Temperature-Induced Surface Effects on Drug Nanosuspensions.

PURPOSE

The trial-and-error approach is still predominantly used in pharmaceutical development of nanosuspensions. Physicochemical dispersion stability is a primary focus and therefore, various analytical bulk methods are commonly employed. Clearly less attention is directed to surface changes of nanoparticles even though such interface effects can be of pharmaceutical relevance. Such potential effects in drug nanosuspensions were to be studied for temperatures of 25 and 37°C by using complementary surface analytical methods.

METHODS

Atomic force microscopy, inverse gas chromatography and UV surface dissolution imaging were used together for the first time to assess pharmaceutical nanosuspensions that were obtained by wet milling.
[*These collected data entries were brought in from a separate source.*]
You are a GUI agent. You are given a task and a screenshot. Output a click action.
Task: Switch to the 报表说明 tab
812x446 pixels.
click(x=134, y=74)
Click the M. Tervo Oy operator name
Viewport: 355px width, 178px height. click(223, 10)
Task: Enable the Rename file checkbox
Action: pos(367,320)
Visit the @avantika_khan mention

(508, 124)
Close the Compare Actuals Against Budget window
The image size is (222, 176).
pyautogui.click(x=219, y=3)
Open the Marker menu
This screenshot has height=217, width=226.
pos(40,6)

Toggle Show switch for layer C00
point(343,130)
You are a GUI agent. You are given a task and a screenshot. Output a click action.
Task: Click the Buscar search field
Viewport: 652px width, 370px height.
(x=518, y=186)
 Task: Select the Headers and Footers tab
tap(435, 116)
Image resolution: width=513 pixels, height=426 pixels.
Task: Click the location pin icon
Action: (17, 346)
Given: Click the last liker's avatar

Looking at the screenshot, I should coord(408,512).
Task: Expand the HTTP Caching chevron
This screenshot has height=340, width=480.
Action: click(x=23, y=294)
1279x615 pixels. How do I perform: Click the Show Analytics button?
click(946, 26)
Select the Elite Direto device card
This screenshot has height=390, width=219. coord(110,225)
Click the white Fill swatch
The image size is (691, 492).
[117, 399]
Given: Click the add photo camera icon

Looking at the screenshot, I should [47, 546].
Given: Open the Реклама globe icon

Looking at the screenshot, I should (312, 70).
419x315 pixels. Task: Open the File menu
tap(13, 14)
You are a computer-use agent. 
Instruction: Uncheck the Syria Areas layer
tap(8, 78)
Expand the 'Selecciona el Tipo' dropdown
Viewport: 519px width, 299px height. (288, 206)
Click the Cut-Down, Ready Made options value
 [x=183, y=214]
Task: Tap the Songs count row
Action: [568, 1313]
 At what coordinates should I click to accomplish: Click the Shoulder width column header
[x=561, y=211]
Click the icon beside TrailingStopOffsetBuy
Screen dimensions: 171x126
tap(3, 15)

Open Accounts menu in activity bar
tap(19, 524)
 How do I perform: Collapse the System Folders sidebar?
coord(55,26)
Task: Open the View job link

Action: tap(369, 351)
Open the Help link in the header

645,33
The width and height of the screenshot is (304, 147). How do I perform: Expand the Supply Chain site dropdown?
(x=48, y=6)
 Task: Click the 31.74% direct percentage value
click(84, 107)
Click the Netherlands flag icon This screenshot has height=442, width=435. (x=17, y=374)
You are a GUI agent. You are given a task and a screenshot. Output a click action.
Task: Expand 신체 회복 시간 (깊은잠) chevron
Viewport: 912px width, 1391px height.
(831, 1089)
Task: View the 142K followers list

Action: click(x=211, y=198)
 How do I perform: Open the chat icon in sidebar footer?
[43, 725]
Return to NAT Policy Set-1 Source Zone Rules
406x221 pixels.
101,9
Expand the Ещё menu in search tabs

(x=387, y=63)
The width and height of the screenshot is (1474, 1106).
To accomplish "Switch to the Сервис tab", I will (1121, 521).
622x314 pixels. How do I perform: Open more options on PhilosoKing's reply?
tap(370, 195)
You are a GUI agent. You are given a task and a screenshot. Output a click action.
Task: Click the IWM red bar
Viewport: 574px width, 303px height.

Fenofibrate and bezafibrate were selected as model drugs in presence of sodium dodecyl sulfate and hydroxypropyl cellulose as anionic and steric stabilizer, respectively.

RESULTS

It was demonstrated that in case of bezafibrate nanosuspension, a surface modification occurred at 37°C compared to 25°C, which notably affected dissolution rate. By contrast, no similar effect was observed in case of fenofibrate nanoparticles.

CONCLUSIONS

The combined usage of analytical surface methods provides the basis for a better understanding of phenomena that take place on drug surfaces. Such understanding is of importance for pharmaceutical development to achieve desirable quality attributes of nanosuspensions.